Sucht in der Digitalisierung

 

Was können wir nun aber dagegen unternehmen und ist dieser Wandel gesund? Ganz klar ist, trotz künstlicher Intelligenz und enormen technologischen Fortschritten, ist nach wie vor der Mensch der Taktgeber hinter dem Computer. In diesem Zuge sind es also auch wir selber, welche verantwortlich sind für unser Konsumverhalten und dessen Auswirkungen auf unsere Gesundheit. Wenn die Freizeit nicht mehr genutzt werden kann zur Erholung und dazu, den Geist herunterzufahren und die innere Batterie aufzuladen, sind chronische Erkrankungen praktisch vorprogrammiert. Auch sportlicher Ausgleich wirkt sich nachweislich positiv zum Arbeitsalltag aus, gerade in Bezug auf Kopfschmerz Problematiken.

 

Was können Arbeitgeber tun um diesen negativen Konsequenzen ihrer Umstrukturierungen vorzubeugen? Ein möglicher Denkanstoss wäre der Folgende: Je besser man sich in der Digitalisierung geschult fühlt, umso besser ist auch der Umgang damit. Gerade bei älteren Generationen ist dies einer der hauptausschlaggebenden Faktoren für negativen Stress. Gedanken wie: «Das ist mir zu komplex», «das verstehe ich sowieso nicht», «da benötige ich extrem viel mehr Zeit als andere, um mich einzuarbeiten und auf dem selben Niveau arbeiten zu können», können relativiert werden. Etwa durch interne Schulungen, oder durch Beizug eines externen Expertenteams, Workshops mit Agenturen und vieles mehr. Der wichtigste Schritt ist der Erste. Andere Firmen, um nochmals auf die Thematik zurück zu kommen, setzen Lösungen um in der Umgestaltung des unmittelbaren Arbeitsumfeldes. Nicht  ohne Grund, gehört Google zu den erfolgreichsten Unternehmen weltweit, bei welchem mit unter anderen nur die besten Entwickler arbeiten.
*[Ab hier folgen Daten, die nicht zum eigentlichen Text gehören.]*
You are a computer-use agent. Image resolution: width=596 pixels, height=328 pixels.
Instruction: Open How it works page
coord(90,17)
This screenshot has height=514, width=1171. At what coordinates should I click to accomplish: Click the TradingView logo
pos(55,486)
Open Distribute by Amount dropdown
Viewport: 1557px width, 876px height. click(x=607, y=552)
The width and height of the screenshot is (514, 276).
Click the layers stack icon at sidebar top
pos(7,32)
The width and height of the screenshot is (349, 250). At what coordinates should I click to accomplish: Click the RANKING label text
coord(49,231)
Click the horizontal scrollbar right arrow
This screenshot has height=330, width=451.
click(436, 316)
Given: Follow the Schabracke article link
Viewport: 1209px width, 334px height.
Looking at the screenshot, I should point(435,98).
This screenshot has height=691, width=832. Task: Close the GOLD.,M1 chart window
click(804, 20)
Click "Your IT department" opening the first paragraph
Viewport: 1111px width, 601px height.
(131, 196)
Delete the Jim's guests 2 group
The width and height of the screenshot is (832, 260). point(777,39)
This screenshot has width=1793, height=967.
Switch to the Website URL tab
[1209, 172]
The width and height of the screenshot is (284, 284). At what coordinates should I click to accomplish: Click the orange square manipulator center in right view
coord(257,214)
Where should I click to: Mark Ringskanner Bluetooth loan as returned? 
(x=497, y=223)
Co-Working Spaces sorgen für eine wohnlichere Atmosphäre und führen zur Förderung von Innovationsgedanken, welche im Gegenzug zu den vorangehenden Beispielen zu positivem Stress führt, nicht zu Negativem.

 

Die Antwort auf die Titelfrage lautet also NEIN! Nicht die Digitalisierung ist es die uns krank macht, sondern vielmehr die Individuen, welche immer wieder eine Ausrede suchen, um sich aus der Verantwortung zu ziehen. Hier gilt der Appell zu mehr Disziplin und Selbstreflektion, fragen Sie sich, wie nachhaltig ihre aktuellen Tätigkeiten wirklich sind, gerade auch in Führungs- und Vorbildfunktionen.